:: Source material ::
—————

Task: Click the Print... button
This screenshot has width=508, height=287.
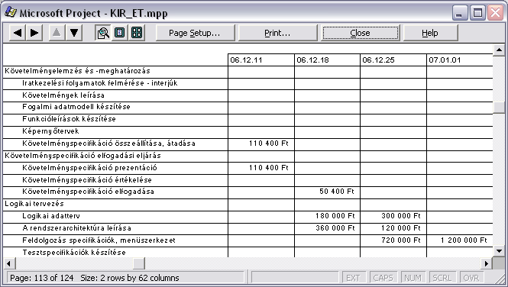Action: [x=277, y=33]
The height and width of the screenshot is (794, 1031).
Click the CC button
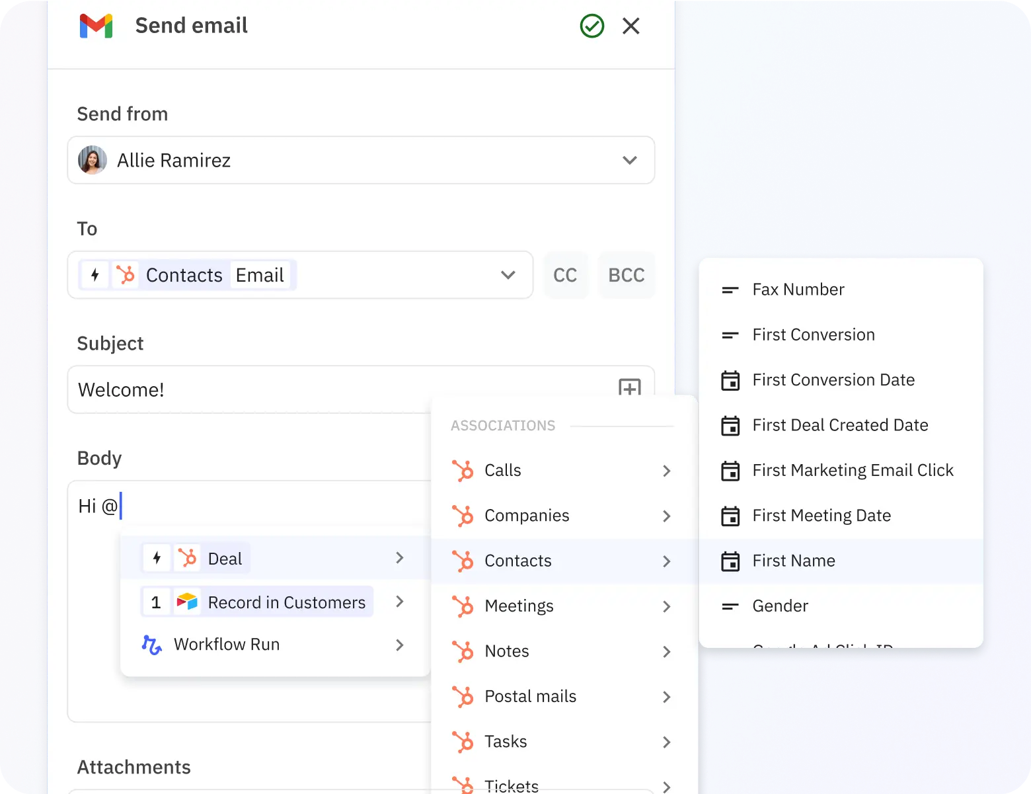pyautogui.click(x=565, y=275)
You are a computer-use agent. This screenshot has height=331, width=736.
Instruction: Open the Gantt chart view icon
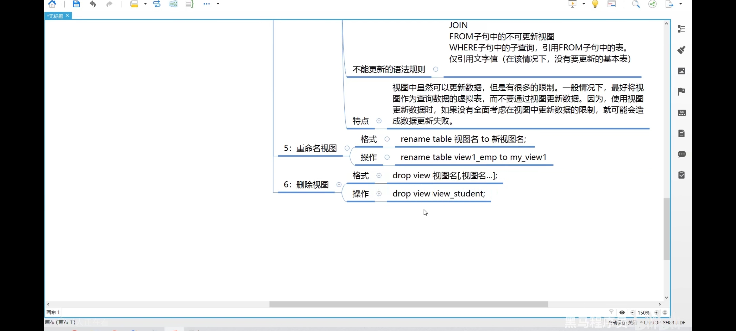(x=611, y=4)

—————

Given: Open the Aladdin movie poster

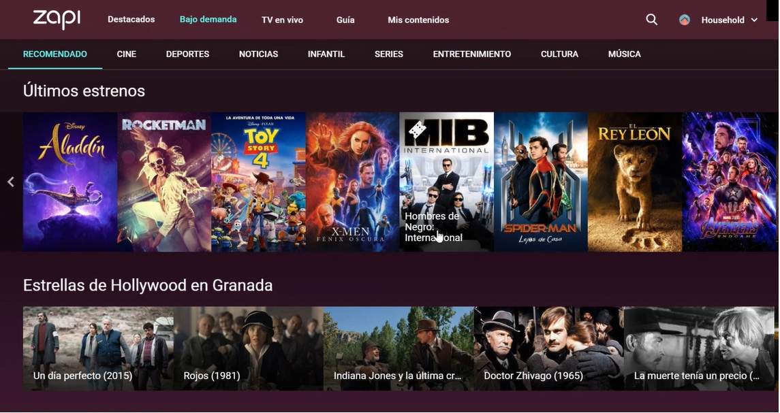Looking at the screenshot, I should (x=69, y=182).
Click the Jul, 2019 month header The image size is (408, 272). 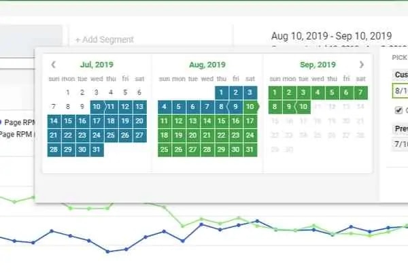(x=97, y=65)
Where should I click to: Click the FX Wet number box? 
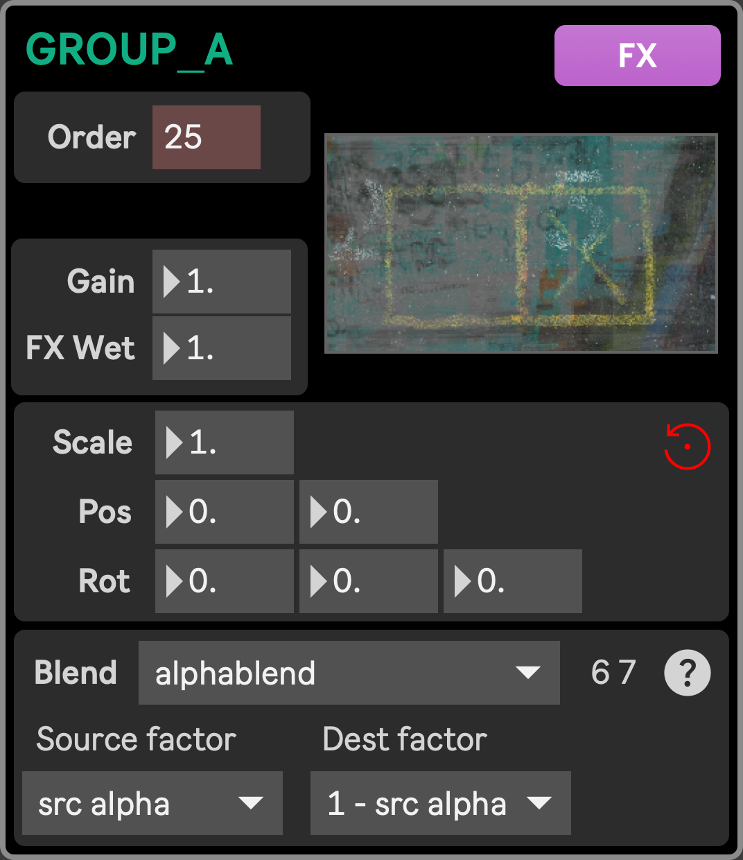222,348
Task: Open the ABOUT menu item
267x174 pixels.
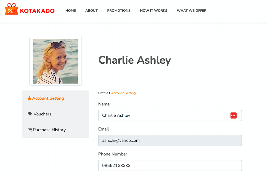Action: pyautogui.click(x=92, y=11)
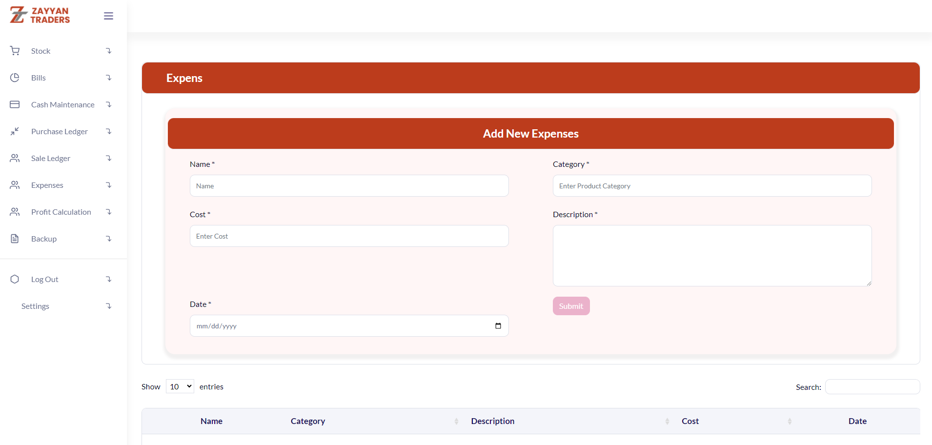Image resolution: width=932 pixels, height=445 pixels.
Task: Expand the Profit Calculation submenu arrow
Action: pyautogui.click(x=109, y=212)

—————

:: Task directions ::
Put the records from the line containing "You are a computer-use" up to and including the line containing "(x=611, y=4)" into a numbered list, skipping any blank lines and leaving out the pictures.

:: Task answer ::
1. You are a computer-use agent. This screenshot has height=331, width=736.
2. Instruction: Open the Gantt chart view icon
3. (x=611, y=4)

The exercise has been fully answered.